— Problem to work on —
From the entries below, list each line with "agent".

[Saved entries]
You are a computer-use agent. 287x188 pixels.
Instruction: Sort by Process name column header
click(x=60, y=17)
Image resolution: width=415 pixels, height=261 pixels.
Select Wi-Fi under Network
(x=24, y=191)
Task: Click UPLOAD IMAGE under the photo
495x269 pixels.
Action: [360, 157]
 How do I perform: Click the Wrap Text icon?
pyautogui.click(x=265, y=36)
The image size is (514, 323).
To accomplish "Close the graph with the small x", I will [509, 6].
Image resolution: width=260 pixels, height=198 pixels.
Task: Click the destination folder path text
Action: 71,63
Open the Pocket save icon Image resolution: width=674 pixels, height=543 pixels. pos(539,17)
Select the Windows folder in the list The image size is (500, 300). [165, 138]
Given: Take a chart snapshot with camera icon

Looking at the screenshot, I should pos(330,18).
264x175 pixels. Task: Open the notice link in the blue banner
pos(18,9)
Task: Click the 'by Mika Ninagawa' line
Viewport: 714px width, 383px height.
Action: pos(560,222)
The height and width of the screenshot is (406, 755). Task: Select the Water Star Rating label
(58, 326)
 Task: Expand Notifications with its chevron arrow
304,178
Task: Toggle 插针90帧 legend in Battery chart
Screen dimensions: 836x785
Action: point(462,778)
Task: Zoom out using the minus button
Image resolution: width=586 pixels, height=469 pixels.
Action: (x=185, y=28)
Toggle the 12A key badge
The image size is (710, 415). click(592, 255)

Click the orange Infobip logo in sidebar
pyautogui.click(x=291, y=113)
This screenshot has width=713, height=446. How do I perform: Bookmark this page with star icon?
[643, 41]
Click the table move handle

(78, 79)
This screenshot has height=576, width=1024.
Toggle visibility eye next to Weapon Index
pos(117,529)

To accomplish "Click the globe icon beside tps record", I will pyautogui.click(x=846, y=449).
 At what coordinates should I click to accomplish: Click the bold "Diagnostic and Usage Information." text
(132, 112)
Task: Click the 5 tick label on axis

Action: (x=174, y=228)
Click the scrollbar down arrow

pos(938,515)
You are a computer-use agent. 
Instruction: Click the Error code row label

— Your response —
You are a computer-use agent. 287x188 pixels.
You are a computer-use agent. 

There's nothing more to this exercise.